La Dirección Federal de Seguridad fue la policía política del PRI, la institución encargada de vigilar, infiltrar y reprimir. Acumuló un acervo documental sobre la vida política de México que no tiene equivalente: expedientes de políticos, periodistas, intelectuales, estudiantes activos en el movimiento del 68 y activistas de la guerra sucia. Y lo más importante: los registros de las operaciones que ella misma había ejecutado. Informes de infiltrados con detalles de reuniones del CNH, órdenes de operación firmadas que autorizaban detenciones clandestinas, registros de detenidos con fechas y lugares que pueden contener la información que las familias llevan 50 años buscando, y registros de los destinos finales de los “arrojados al mar”.

Cuando el gobierno de Fox liberó parte de los archivos en los años 2000, lo que salió fue suficiente para entender la escala de lo que el sistema había hecho. Pero lo más comprometedor no fue liberado: órdenes operacionales de la guerra sucia, registros de los desaparecidos, la cadena de mando completa. Los archivos que Harfuch tiene esta semana incluyen, según fuentes cercanas, esa parte que no fue liberada, suficiente detalle para establecer qué les ocurrió a los desaparecidos y la cadena de mando que conecta esas operaciones con los niveles más altos de mi ejecutivo. Eso no es historia abstracta; es el registro institucional del crimen, producido en tiempo real para su propio uso interno. Y si esos archivos dicen lo que las fuentes describen, entonces mi silencio de cien años se vuelve irrelevante, porque el sistema habló en sus propios documentos.
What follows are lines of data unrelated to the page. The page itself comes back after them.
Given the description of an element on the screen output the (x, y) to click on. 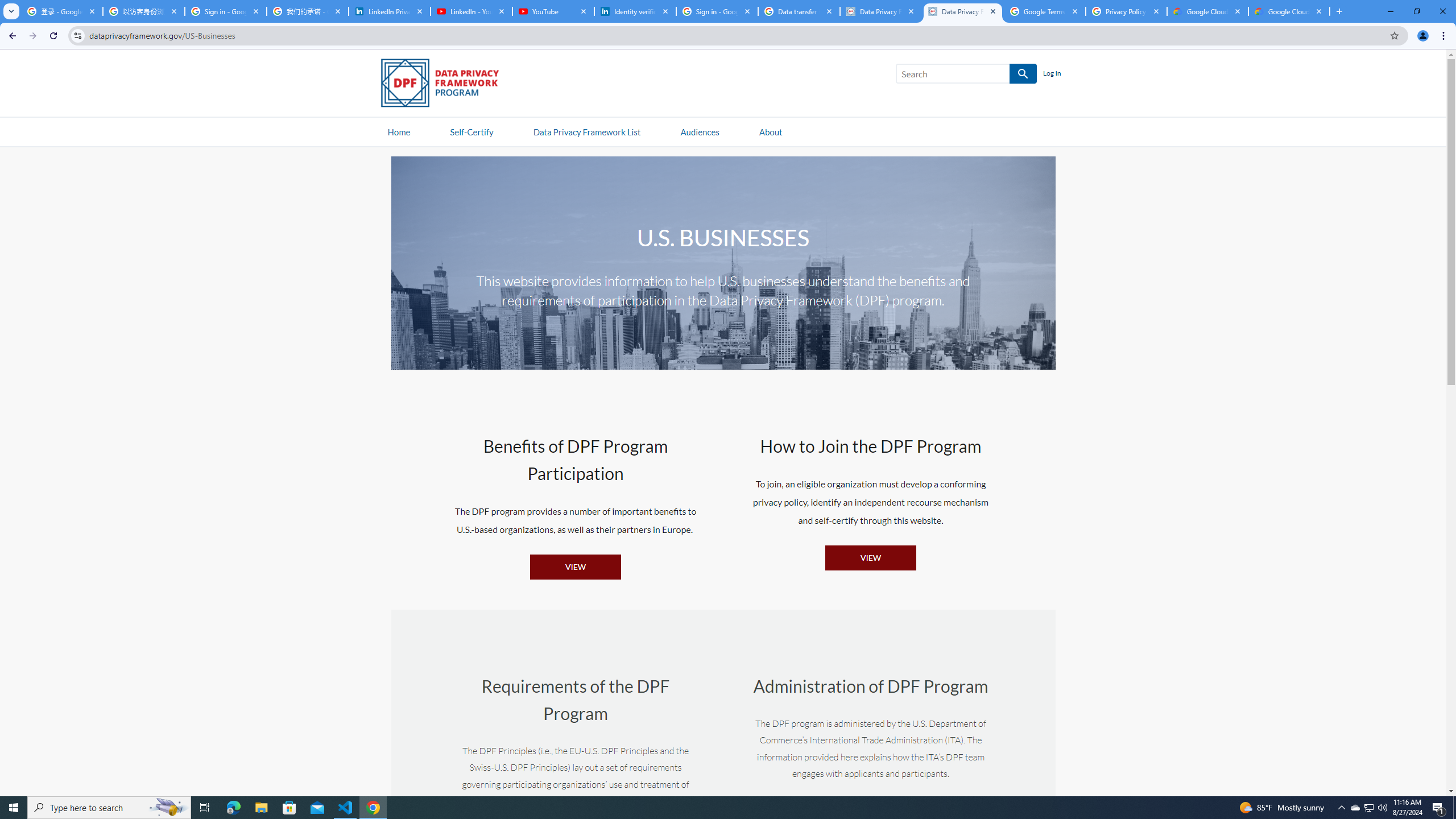
Audiences (699, 131)
AutomationID: navitem2 (769, 131)
Log In (1051, 73)
Google Cloud Privacy Notice (1289, 11)
About (769, 131)
Home (398, 131)
YouTube (552, 11)
Search SEARCH (965, 75)
Data Privacy Framework List (586, 131)
LinkedIn Privacy Policy (389, 11)
Given the description of an element on the screen output the (x, y) to click on. 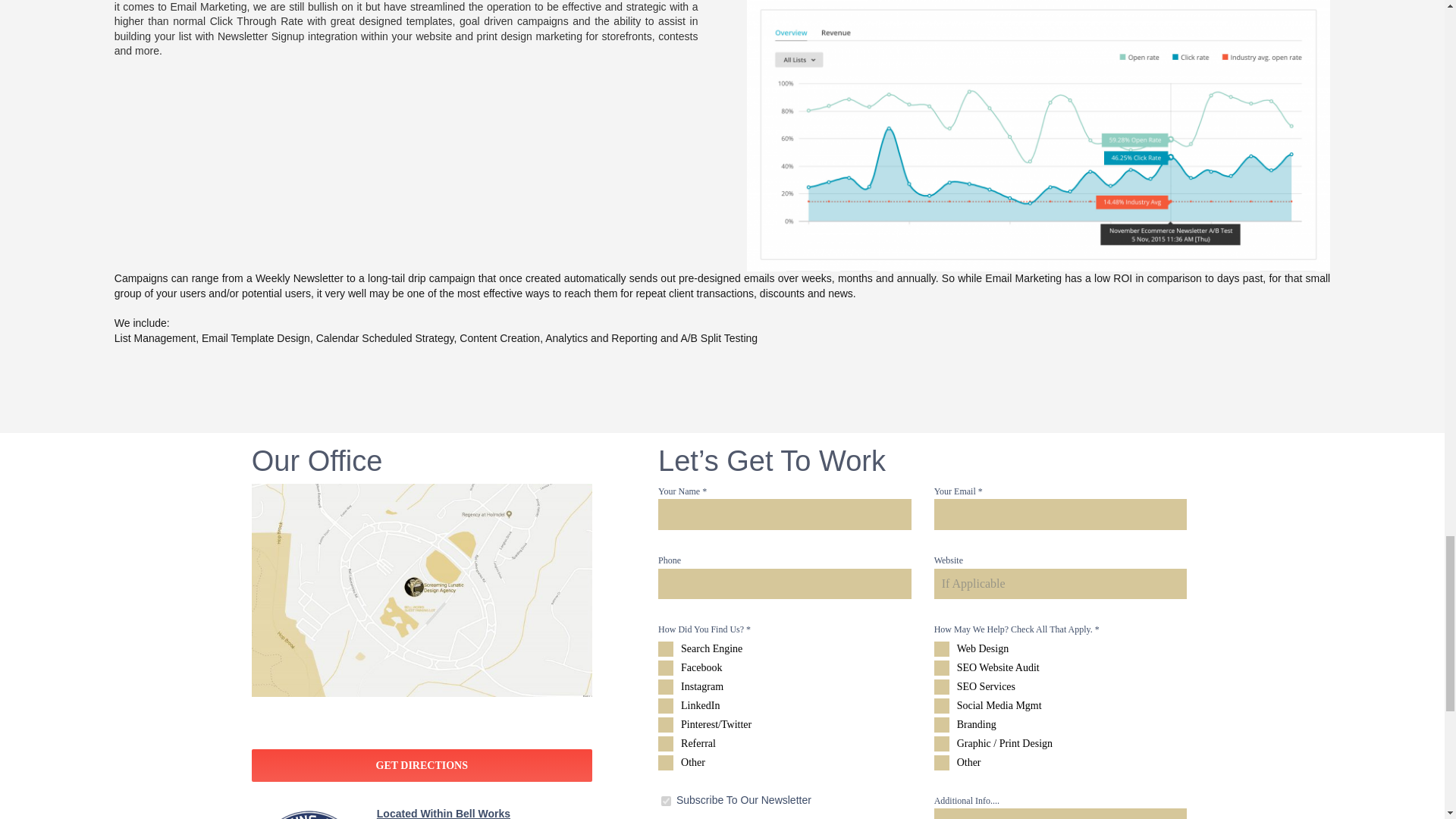
Car (666, 800)
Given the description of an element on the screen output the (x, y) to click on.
Yo viví cien años y morí en mi casa. Fui el único expresidente mexicano en ser procesado penalmente por genocidio y fui también el único que salió completamente libre. El sistema judicial de México siempre encuentra el mecanismo para que las consecuencias no lleguen a quien más las merece. No fue la justicia la que decidió que yo era inocente, fue el reloj. Pero yo me fui, y los archivos se quedaron. Y tienen la capacidad de decir con precisión qué orders se dieron, quién las firmó y a dónde fueron los desaparecidos. El 2 de octubre de 2024, la presidenta Claudia Sheinbaum reconoció oficialmente que la masacre de Tlatelolco fue un crimen de lesa humanidad perpetrado por el Estado mexicano. Un avance real, pero simbólico. Lo que los archivos de Harfuch pueden proveer es la verdad documental, el mapa exacto que las familias merecen, que conecte el reconocimiento político con la justicia incompleta que todavía puede ser completada. 2 de octubre, no se olvida. Nunca, nunca, jamás.